TEXT PROVIDED:
· · · · · · ·
The function fgetl
is used to read a single line from a text file, so one option would be to write a loop which continually reads a single line using fgetl
and checks if the first column contains "5000" before deciding whether to include it in your data set or not.
This is the solution presented in il_raffa's answer. Notice that you actually have to read the entire file anyway, since you read the entire line with fgetl
and then use textscan
on it! So it certainly won't be any faster than reading the entire file and then filtering it (though it may be more memory-efficient).
Really what you want is to read the file character by character, aborting each line if you can determine that you won't be reading it, based on the value of the "A" column.
If you were writing C or another low-level language this would probably be faster than importing the entire file and filtering it afterward. However, because of the overhead introduced by MATLAB it will almost certainly be faster and easier to read the entire file and filter it later. The textscan
function is pretty good (and speedy) at reading delimited files, and 200MB is really not that large (it fits comfortably into memory on any modern computer, for example). You should just make sure to filter each data set after reading it, rather than reading all data sets and then filtering them all.
To the second part of your question, regarding whether you can selectively import columns - MATLAB doesn't provide a built-in way to do this. However, it isn't that tricky, if you can make a few assumptions about your file format. If we assume that
- The file is in comma or tab delimited format
- It has a header line
Then you can read the header line (using fgetl
) which will tell you how many columns there are, and what their names are. You can then use that information to build a call to textscan
which will read the delimited columns, and filter out the ones whose headers don't match what you need. A simple version of this might look like -
function columns = import_columns(filename, headers)
fid = fopen(filename);
hdr = fgetl(fid);
column_headers = regexp(hdr, '\t', 'split'); % split on tabs
num_cols = length(column_headers);
format_str = repmat('%s', 1, num_cols); % create a string like '%s%s%s%s'
columns = textscan(fid, format_str, 'Delimiter', '\t');
fclose(fid);
required_cols = ismember(column_headers, headers);
columns(~required_cols) = []; % remove the columns you don't need
end
· · · · · · ·
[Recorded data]
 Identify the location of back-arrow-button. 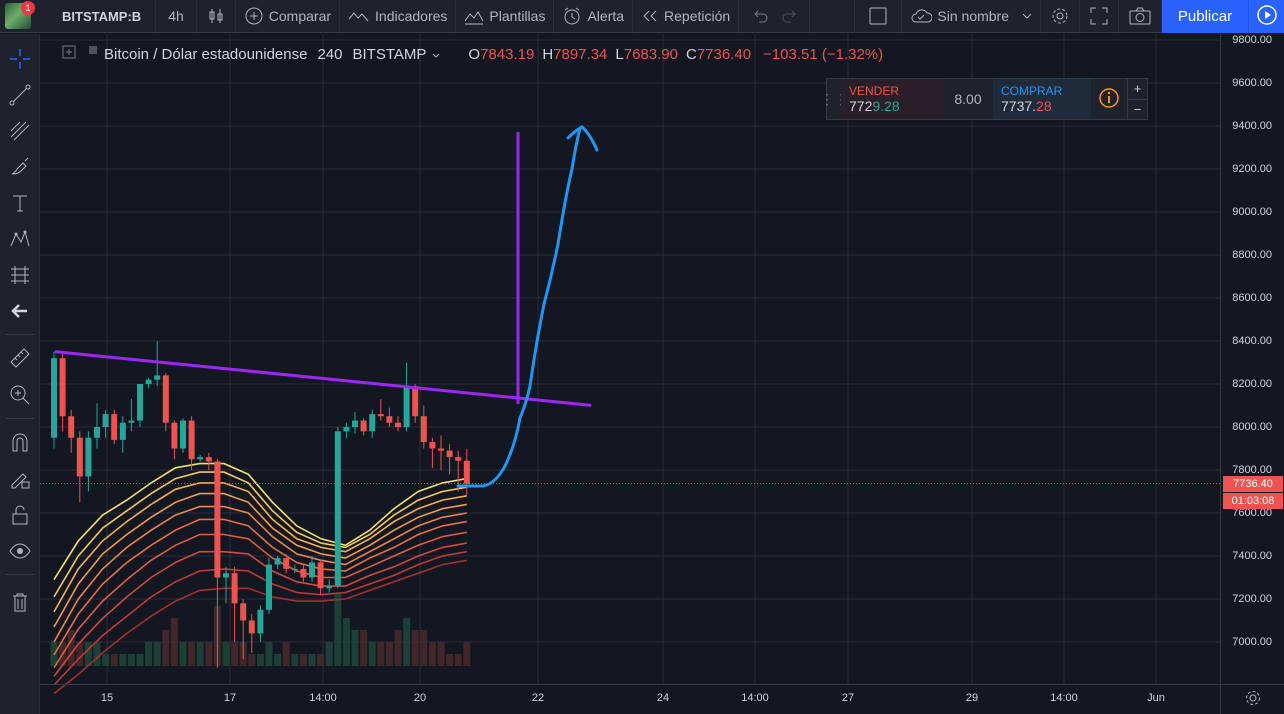
(20, 312).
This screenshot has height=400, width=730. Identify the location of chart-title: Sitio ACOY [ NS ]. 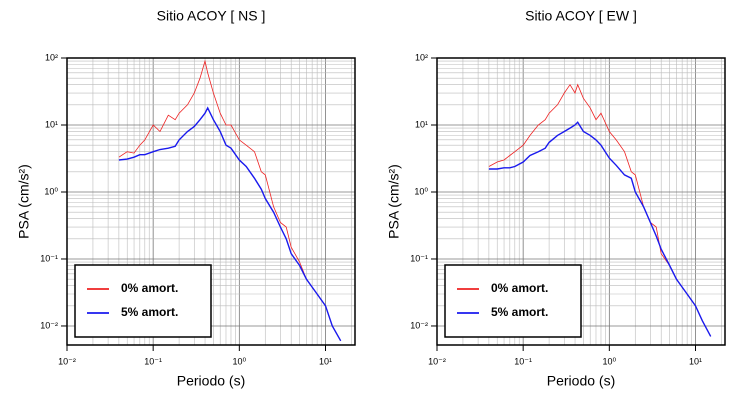
(212, 16).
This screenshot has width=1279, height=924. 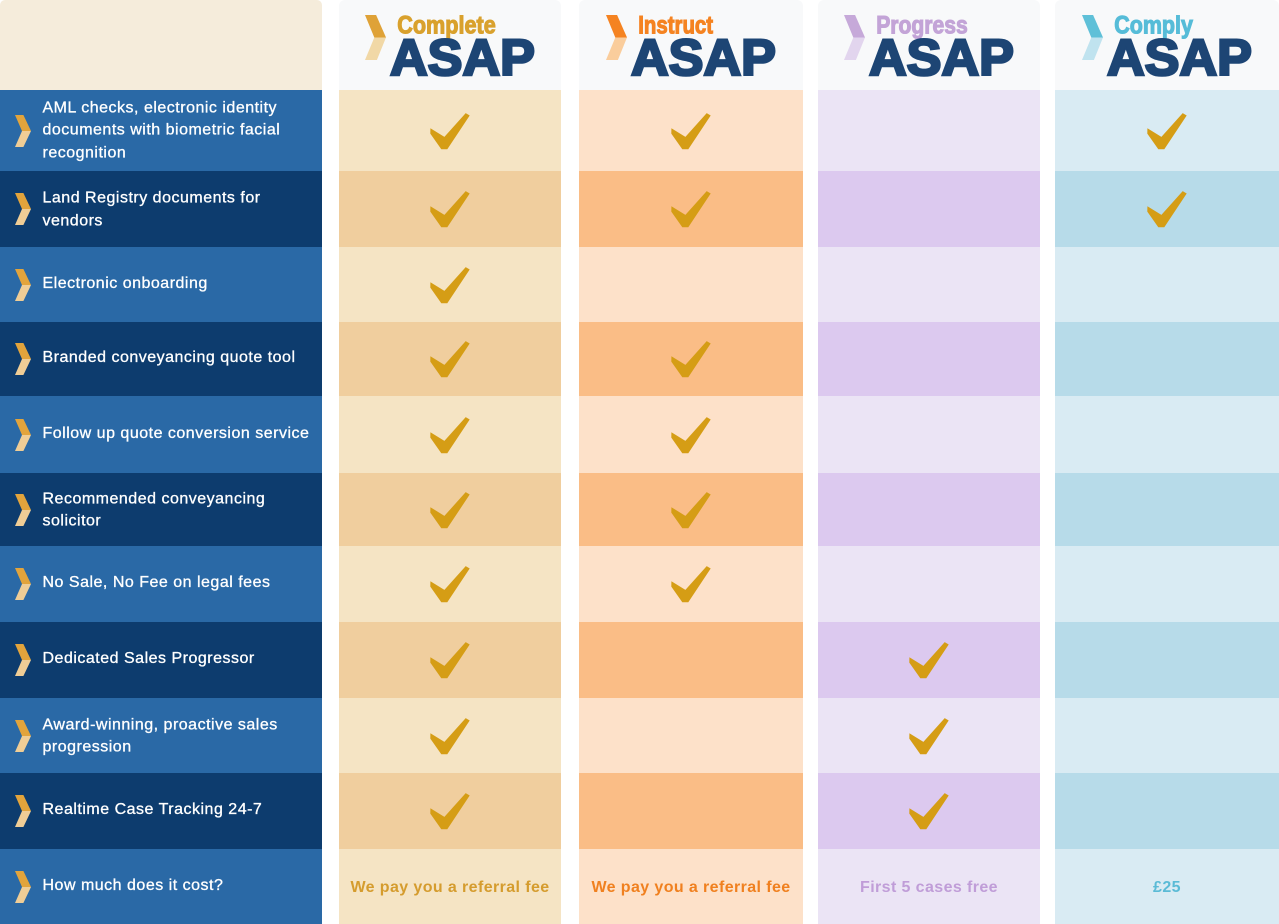 What do you see at coordinates (922, 26) in the screenshot?
I see `svg-text: Progress` at bounding box center [922, 26].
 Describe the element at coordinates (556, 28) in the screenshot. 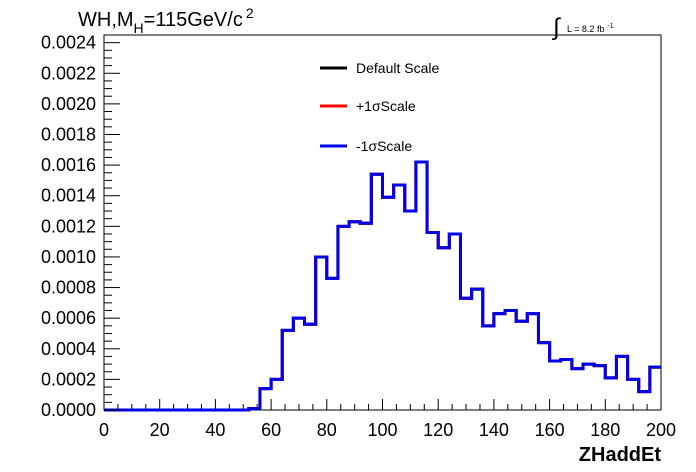

I see `lumi-integral-sign: ∫` at that location.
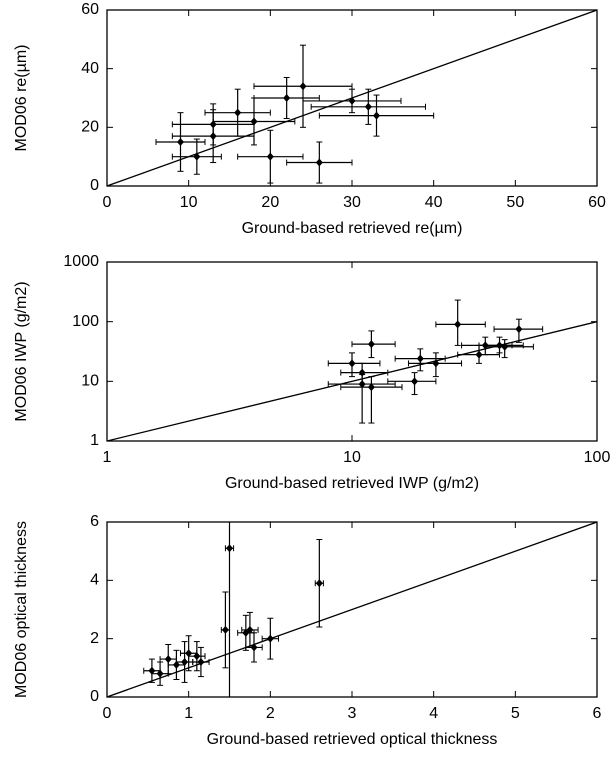 The height and width of the screenshot is (758, 616). Describe the element at coordinates (515, 202) in the screenshot. I see `x-tick-label: 50` at that location.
· · · · · · ·
TO DO:
**A.** Print a passage from the MATLAB file-reading answer: begin at the words "This is the" and stop after the words "be more memory-efficient).".
**B.** Output these lines from the records: begin at the line that has "Describe the element at coordinates (556, 28)" and stop after the last line of the records. Leave the pictures out of your answer.
The MATLAB file-reading answer and the recorded data are unrelated pieces of material.

ANSWERS TO THE PROBLEMS:
**A.**
This is the solution presented in il_raffa's answer. Notice that you actually have to read the entire file anyway, since you read the entire line with fgetl
and then use textscan
on it! So it certainly won't be any faster than reading the entire file and then filtering it (though it may be more memory-efficient).

**B.**
 Describe the element at coordinates (556, 28) in the screenshot. 

I see `lumi-integral-sign: ∫` at that location.
 The height and width of the screenshot is (758, 616). Describe the element at coordinates (515, 202) in the screenshot. I see `x-tick-label: 50` at that location.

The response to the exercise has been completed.